M. Mohamed Said Ould Hamody : En ce temps, il n’existait que la Radio qui émettait en ondes courtes et moyennes et ses effectifs ne dépassaient guère les 30 employés (avec chauffeurs et plantons). La section « rédaction » comptait, si j’ai bonne mémoire, 6 personnes qui réalisaient un travail gigantesque dont la
finalité pour eux était un succès pour la Radio mais aussi pour eux-mêmes.
Il existait également un journal dont la rédaction était assurée par un nombre très limité de rédacteurs (moins de 5) et qui était ronéoté au début à Nouakchott, puis imprimé à Dakar et qui paraissait quand il pouvait. Leur qualité et leur passion de servir abattaient les obstacles sans nombre. On les oubliait dans le feu de l’action… et de la passion !!!
Malgré ses moyens modestes, l’information jouait son rôle, surtout la Radio et je ne peux que citer des collègues qui ont joué un rôle de premier plan en son sein: Mohamedden Ould Sid’Brahim, Mohamed Lemine Ould Agatt, Mohamed Lemine Cheïkh, El Hadj N’Gaïdé, Cheikh Mohamed Mahfoudh, Amadou Tidjane Bal, Bilal Ould Yamar, Dahoud Ould Ahmed Salem, Abdou Ould Mohamed Lemine, Naha Mint Seyidi, Soukeïna Fall, Isselmou
Ould Nevrou, etc..
Des journalistes ou animateurs comme Khattry O. Jiddou, Abderahmane Ould Brahim Khlil, Yedaly Ould Cheïkh, Mohamed Yehdih Ould El Agheb, N’Gaïdé
Alassane, Sidi Ould Cheïkh, Khayi Baba Cheyakh, etc.
Et je fais une mention particulière pour Mohamed Mahmoud Ould Weddady qui, reporter depuis la proclamation de l’indépendance, a révolutionné
l’établissement en tant que directeur de 1970 à 1975.
Et les journalistes de l’écrit: Ahmed Ould Abdellah, Mohamed Yehdih Ould Breïdeleïl, Mohameden Ould Mokhtar Ould Hamidoun, Ahmedou Ould H’Meyen qui anima, en plus, la rubrique radiophonique avec deux enseignants hors pairs et excellents journalistes- amateurs: les regrettés Mohamed Ould Sidi Ali et
Coulibaly Bakari…
Et une génération plus jeune: Mohamed Ould Babetta, Mokhtar Ould Haye, Isselmou Ould Mounir, El Khalil Ould Nahoui. J’ajoute la liste des directeurs des organes de presse :Abed El Wahab Ould Cheïguer, Yacoub Ould Boumediana,
Ahmed Baba Miské, Mohamed Baba Fall, Didi Ould Sweïdi, Ebnou Ould Ebnou Abdem, etc.

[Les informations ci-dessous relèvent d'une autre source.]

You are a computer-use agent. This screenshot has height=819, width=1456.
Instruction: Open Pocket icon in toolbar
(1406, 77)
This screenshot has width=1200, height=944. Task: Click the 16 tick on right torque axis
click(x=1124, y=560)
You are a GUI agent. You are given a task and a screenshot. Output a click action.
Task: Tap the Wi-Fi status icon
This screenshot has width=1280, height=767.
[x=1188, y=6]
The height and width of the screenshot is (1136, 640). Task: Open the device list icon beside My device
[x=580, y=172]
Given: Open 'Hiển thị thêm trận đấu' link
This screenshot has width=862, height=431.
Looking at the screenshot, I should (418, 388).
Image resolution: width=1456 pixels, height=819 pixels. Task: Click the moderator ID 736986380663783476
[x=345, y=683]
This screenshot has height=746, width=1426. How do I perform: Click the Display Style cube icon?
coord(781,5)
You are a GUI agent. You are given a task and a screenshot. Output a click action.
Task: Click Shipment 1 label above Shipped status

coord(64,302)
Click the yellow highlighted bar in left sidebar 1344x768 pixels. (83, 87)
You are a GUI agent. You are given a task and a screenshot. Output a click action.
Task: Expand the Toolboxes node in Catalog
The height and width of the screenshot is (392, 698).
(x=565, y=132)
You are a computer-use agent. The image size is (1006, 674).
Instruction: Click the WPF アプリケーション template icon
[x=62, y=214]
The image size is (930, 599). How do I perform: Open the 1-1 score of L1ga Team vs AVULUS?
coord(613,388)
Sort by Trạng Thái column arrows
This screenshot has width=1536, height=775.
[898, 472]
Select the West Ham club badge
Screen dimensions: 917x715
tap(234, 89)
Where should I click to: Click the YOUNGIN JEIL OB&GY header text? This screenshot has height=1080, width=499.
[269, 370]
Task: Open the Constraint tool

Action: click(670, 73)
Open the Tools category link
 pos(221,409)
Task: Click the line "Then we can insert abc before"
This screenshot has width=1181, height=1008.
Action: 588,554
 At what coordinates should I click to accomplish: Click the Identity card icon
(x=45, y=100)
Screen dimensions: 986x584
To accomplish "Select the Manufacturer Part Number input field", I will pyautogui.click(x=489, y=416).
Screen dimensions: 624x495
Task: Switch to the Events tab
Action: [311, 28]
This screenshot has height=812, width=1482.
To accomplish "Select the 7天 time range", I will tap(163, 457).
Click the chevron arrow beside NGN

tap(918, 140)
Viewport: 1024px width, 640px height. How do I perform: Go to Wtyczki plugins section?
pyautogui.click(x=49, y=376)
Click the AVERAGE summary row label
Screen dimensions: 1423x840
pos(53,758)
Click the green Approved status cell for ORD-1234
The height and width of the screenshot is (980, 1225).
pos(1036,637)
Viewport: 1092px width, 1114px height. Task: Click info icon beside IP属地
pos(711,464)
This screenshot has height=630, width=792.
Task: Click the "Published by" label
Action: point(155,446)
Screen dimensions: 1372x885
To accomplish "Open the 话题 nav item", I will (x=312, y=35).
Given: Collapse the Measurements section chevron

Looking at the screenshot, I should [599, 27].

QUESTION: Quel était le caractère principal du mouvement de la jeunesse auquel vous avez pris part?
M. Mohamed Said Ould Hamody: L’action de la jeunesse était partagée entre les différents âges, il y avait le scoutisme au niveau des écoles primaires mais aussi la jeunesse militante dans le domaine politique à travers l’Association de la
Jeunesse Mauritanienne (AJM) entre 1956 et 1965 dont l’action était culturelle
avec comme soubassement la lutte contre la colonisation ( politiquement
et culturellement) et qui entretenait d’excellentes relations avec les organisations de jeunesse, en Afrique de l’Ouest (conseil de la jeunesse) et au niveau mondial avec deux organisations rivales: l’occidentale
« Woy » (World Organisation of Youth) et la socialiste « FMJD » (Fédération Mondiale de la Jeunesse Démocratique) .
L’AJM a participé à plusieurs festivals panafricains mondiaux, notamment, à Vienne (1958) et Helsinki (1962). J’ai été simple membre du dernier bureau de
l’Association de 1958 à 1964 et membre du dernier bureau qui comprenait
notamment Mohamed Yehdih Ould Breïdeleïl, l’ambassadeur Mohamedou Ould Mohamed Mahmoud, le regretté professeur Cheïkh Ould Abdel Aziz Ould Hamoni.

QUESTION: Quelle est votre appréciation de l’action de la diplomatie
mauritanienne juste après l’indépendance et comment elle a pu
jouer un rôle remarquable sur la scène internationale, malgré la situation
démographique et économique peu propice ?
M. Mohamed Said Ould Hamody: Ce succès est dû à plusieurs facteurs, notamment le choix proclamé de la Mauritanie « …comme lien entre le monde Arabe et l’Afrique », l’existence de cadres compétents et engagés ainsi que le
choix de représentants parmi les plus compétents pour les missions diplomatiques, les conférences et forums internationaux.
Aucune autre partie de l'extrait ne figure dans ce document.